Democrats powered through several congressional primaries yesterday, including key districts in Oregon and Washington (the 5th and 8th, respectively). Looking toward November, the Democratic Congressional Campaign Committee is arguing that several districts will benefit from an "up-ticket effect" driven by Obama’s organizing success. The clearest example is Oregon, where Obama-fever drew one of the largest primary campaign rallies in U.S. history, prompting the state’s Republican incumbents to flee the McCain campaign, as TWI’s Matthew DeLong reported.

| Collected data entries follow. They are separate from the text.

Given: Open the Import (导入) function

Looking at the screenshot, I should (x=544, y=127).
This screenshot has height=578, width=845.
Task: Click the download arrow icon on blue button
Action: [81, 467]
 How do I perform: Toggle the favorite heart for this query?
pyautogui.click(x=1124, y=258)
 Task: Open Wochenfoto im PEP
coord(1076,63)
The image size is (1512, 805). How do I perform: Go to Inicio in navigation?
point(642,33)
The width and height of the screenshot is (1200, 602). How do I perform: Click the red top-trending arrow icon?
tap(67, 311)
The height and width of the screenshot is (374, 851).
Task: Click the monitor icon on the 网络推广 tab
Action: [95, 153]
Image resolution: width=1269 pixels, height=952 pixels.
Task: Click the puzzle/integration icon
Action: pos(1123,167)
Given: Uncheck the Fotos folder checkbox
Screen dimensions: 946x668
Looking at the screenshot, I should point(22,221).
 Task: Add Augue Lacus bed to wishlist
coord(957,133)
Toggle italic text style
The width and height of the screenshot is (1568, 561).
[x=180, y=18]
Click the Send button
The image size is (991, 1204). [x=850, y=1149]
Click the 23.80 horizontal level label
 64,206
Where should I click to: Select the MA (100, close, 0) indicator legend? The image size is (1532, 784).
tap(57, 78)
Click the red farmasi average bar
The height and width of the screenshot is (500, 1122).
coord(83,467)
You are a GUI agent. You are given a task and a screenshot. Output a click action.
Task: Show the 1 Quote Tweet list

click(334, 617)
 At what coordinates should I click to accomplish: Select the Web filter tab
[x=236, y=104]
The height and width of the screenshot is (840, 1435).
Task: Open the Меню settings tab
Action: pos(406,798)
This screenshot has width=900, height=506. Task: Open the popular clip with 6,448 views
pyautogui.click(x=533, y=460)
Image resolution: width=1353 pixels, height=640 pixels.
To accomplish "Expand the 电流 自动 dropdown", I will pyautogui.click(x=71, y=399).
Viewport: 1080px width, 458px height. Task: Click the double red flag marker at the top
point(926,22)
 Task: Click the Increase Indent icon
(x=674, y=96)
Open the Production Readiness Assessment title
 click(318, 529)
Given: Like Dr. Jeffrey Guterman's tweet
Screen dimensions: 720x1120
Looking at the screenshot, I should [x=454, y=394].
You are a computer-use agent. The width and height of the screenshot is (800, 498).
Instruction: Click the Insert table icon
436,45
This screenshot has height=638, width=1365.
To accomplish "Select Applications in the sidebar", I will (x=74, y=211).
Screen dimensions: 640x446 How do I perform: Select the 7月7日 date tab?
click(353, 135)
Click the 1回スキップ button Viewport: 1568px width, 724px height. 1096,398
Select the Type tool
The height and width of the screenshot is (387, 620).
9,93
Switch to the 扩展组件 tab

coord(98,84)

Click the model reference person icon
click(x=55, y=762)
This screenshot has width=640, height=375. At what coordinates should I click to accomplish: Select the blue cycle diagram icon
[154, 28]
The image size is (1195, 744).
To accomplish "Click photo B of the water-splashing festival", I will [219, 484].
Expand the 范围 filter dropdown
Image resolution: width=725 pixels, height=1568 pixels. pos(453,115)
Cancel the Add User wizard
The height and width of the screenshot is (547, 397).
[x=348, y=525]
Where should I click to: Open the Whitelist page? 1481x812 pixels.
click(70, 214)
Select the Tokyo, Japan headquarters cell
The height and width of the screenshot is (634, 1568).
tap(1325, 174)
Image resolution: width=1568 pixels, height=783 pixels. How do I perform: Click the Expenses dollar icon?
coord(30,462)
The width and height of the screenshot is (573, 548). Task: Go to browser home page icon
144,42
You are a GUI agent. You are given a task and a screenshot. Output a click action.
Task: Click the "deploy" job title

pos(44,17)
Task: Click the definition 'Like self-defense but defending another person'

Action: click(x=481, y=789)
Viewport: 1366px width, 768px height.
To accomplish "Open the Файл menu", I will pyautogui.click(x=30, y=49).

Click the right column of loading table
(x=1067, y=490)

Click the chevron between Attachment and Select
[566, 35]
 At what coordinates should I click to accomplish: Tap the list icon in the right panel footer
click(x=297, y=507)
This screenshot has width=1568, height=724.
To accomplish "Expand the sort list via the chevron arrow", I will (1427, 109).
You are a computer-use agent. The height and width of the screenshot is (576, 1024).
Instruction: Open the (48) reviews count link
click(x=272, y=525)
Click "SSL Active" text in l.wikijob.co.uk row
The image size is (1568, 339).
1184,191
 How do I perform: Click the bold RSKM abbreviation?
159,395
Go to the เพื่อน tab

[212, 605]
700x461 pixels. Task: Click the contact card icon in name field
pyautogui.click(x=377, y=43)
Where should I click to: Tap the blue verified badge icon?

I asked DCCC operative Doug Thornell about this dynamic, and he enthused about the Obama effect, naturally, while also giving props to local challengers for boosting Obama’s chances. “House Democrats have a strong partner in Sen. Barack Obama and there will be plenty of districts where he will be very helpful to our candidates, just as many of our candidates will be helpful in turning out voters that will support Sen. Obama,” he told TWI. It sounds like a win-win, of course, but I also pressed Thornell on specifically which districts are on track for the Obama effect. Readers can keep score at home with his list:
Even if Obama registers tons of new voters and turns them out on Election Day, however, it may not help congressional candidates in tight races. Infrequent voters who turn out for a presidential candidate often do not complete their ballot, depriving votes to congressional candidates from the same party. Check out Ohio’s First Congressional District this year:
[T]here were a total of 115, 387 votes for Obama, Edwards and Clinton. [House candidate] Steve Dreihaus ran … uncontested and only got 60,454 votes, a 57,840 vote difference. Nearly 1 out of every two voters who cast a vote for the Democratic nominee decided to not cast a vote for their congressman.
Organizers for the 21st Century Democrats are trying to help down-ballot candidates to avoid this fate. It’s a concern even back in Oregon, the epicenter of the up-ticket effect, as the organizers explain:
[I]n Oregon, remember those Obama crowds? All that excitement generated 641,499 total votes in the Democratic presidential primary. One would think that the heated primary for the Democratic senatorial nominee would have little drop off. In spite of intense competition between two well-funded campaigns, less people voted for our senatorial candidates than voted for our presidential candidates. In fact there was an almost 14% or 91,523 vote difference between total votes for Democratic presidential nominees and total votes for Democratic senatorial candidates in Oregon. How will Merkley beat Smith if he has to get 115% of Obama’s take in Oregon?
Max Cleland, the war hero and former senator, says life is 90 percent planning and 10 percent execution. If you can organize people to take the time to go vote — many for the first time ever — you can also get them to plan on completing their ballot. But they have to hear about it a lot from the campaigns to plan on it.